J. J. Abrams usa a história como base para o terror

A Segunda Guerra mundial foi um marco de horror na história da humanidade. Entre as vários acontecimentos desse período está o uso de cobaias humanas em experimentos nazistas que resultaram na morte de milhares de pessoas. Esses experimentos buscavam alternativas que levassem a vitória ou trouxessem vantagens na guerra, fosse desenvolvendo novas armas ou ajudando na recuperação de militares feridos. Anos se passaram  e esse fato histórico caiu em certo esquecimento e apesar de perverso foi um lado não tão escancarado da Segunda Guerra Mundial.

Se utilizando desse fato, J. J. Abrams nos entrega um sagaz ideia que une terror e suspense a um filme de Guerra com zumbis. O longa se passa no dia D na Normandia, quando ocorreu o desembarque de tropas em 6 de julho de 1944, na operação que da nome ao filme: “Operação Overlord”.

Na história, um grupo de soldados tem uma missão essencial para exito no desembarque dos militares, eles precisam derrubar a torre de uma  igreja que funciona de base nazista para interferência em  sinais de rádio. Mas durante a investida o local se revela um campo de pesquisas que usa cobaias humanas para criar um exercito geneticamente modificado a parti de um elemento retirado do solo local.

De imediato somos inseridos na dinâmica da guerra. O longa tem uma rápida introdução que adentra em uma cena alucinante de combate aéreo, este comina na chegada dos soldados ao vilarejo onde se passa todo o restante do a história. Para um desavisado que acreditava que assistiria um filme de terror convencional, o inicio confunde quando entrega mais de ação e táticas de guerras e nada de que remeta propriamente ao suspense ou terror com zumbis.

O clima de suspense é inserido de forma sorrateira, e quando nos damos conta já não estamos mais apenas em um filme exclusivamente de guerra, e até uma criança que aparece de repente, vinda de fora do quadro consegue nos assustar. Os contornos da trama começam a ficar definidos, assim como a personalidade de cada personagem nela.Entretanto este não é um terror essencialmente de susto, a direção e o roteiro buscam criar  mais momentos tensos, do que se utilizar de jump scare.  Em poucas cenas a famosa câmera subjetiva é utilizada e grande parte das cenas tensas do filme resultam em momentos de ação após a criação da expectativa.

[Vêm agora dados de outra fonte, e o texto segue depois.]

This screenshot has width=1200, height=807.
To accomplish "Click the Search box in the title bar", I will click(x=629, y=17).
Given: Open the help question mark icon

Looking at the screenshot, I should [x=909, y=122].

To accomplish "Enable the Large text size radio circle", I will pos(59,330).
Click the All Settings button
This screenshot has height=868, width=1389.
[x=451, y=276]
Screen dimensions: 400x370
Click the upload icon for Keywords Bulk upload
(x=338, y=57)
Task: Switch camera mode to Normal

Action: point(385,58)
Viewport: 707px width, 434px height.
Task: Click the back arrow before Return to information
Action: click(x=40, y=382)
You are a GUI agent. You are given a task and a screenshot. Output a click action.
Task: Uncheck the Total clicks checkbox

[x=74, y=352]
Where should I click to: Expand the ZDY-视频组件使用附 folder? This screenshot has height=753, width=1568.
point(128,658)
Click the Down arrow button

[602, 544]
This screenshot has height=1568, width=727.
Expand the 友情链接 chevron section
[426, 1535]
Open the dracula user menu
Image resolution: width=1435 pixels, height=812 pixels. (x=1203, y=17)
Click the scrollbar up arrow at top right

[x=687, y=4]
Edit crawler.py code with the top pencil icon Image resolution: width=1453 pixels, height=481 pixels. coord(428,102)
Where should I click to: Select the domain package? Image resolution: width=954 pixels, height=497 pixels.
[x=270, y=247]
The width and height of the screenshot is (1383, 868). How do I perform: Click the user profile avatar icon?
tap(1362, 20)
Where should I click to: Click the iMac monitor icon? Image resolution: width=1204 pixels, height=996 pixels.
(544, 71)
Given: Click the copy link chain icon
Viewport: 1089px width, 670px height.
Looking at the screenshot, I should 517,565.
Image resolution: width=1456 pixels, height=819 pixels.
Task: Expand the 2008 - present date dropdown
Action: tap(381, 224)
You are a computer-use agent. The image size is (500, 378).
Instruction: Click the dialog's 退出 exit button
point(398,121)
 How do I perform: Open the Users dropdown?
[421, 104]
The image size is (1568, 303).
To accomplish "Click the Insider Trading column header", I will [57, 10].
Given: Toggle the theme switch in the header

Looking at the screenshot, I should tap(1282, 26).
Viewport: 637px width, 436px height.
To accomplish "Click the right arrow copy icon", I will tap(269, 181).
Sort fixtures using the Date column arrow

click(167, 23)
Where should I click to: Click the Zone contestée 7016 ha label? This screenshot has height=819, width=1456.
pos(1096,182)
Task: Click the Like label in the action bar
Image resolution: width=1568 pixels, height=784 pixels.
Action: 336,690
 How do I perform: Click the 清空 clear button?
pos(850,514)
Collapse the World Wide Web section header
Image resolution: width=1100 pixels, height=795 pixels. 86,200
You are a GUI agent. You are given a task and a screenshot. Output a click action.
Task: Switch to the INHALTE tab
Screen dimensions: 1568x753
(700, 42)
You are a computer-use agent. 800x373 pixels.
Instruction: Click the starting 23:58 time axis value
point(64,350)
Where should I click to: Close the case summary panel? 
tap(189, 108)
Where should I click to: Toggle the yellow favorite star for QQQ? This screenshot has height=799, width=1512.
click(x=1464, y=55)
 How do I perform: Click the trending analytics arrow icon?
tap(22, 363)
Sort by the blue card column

O cenário de uma vilarejo dentro da guerra é bem criado, temos estruturas que retratam com fidelidade a época e região em que o filme se passa. O bizarro laboratório que revela os experimentos nazistas salta aos olhos e e resultam em sensação de repulsa e horror. A maquiagem não deixa a desejar ao criar zumbis tenebrosos.

O maior clichê  se encontra no protagonista, Boyce (Jovan Adepo), o típico mocinho fraco de bom coração. Inserido em um cenário de guerra e horror ele se choca mas não foge dos  seus valores. E pra ficar mais óbvio, ele se apaixona pela mocinha, mesmo que os sentimentos não fiquem claros. Podemos chamar de um clichê funcional e notamos isso nos demais personagens, sendo eles no geral rasos e comuns, mas se vendem com as boas atuações. Destacam-se Wyatt Russel como Ford, John Magaro com Tibbet e Mathilde Ollivier como Chloé.

A direção de  Julius Avery  é segura e consegue misturar estilos de filmagem de  guerra e do suspense, equilibrado-os durante o filme. Enquanto o roteiro se destaca por prender muito bem os pontos mesmo usando facilidades para que a história flua,a típica  boa dose de sorte para os mocinhos.

No geral o filme se destaca não por ser uma obra prima, mas por sua premissa sair do senso comum, além de não cometer deslizes técnicos. É criado sob um cenário de guerra uma ficção tenebrosa, mas que possui base na  realidade. Os Zumbis emOperação Overlord são apenas detalhes imersos no retrato de algo que um dia já foi cometido durante o horror real da guerra.